What you should do:
From the first line to the last, write out the records below exactly as they appear.

Dataset entries:
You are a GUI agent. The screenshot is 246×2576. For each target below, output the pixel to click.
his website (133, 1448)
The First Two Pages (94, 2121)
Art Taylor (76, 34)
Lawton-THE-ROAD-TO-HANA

Response for this exercise:
You are a GUI agent. The screenshot is 246×2576. For each target below, output the pixel to click.
his website (133, 1448)
The First Two Pages (94, 2121)
Art Taylor (76, 34)
Lawton-THE-ROAD-TO-HANA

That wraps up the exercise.